It is imperative that companies assess the health of their compliance program on an ongoing basis. The primary output of your company’s annual compliance needs assessment is the prioritized list of activities and functions which are exposed to varying level of risk.
Areas falling into the high to moderate level of risk need to be audited to expose the breakdown in controls which lead to non-compliant actions.

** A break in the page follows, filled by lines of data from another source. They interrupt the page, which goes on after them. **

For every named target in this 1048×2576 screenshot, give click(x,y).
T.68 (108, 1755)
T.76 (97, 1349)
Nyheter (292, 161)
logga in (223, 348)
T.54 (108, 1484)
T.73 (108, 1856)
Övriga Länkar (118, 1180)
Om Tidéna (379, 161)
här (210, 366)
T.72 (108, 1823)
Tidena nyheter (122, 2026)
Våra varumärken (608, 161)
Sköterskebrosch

Audits should include at least the following four components:
- Workplan Development
What is the scope and objectives of the audit? How should the audit be rolled out to ensure effectiveness without impeding upon daily business operations? What are the detailed tasks needed to complete the audit? What are the roles, responsibilities and deadlines of the team? What sampling methodology will be used for transaction testing? How will we ensure a risk based approach?
- Documentation Review
Do you have the right governance documentation in place? Is it complete?
- Systems/Process Review
What is the actual process that occurring and is it in line with internal policies and procedures as well as external guidelines?
- Transaction Testing
Do the requisite control documents exist for a sample set of reviewed activities? If so, are they being completed, processed, reviewed and approved appropriately?
Once executed, it can then be determined whether instances of non-compliant behavior are “one-off” violations or if there is a more systemic problem going on. This clarity allows companies to then put in place effective corrective action to curb the tide and get back on the right track.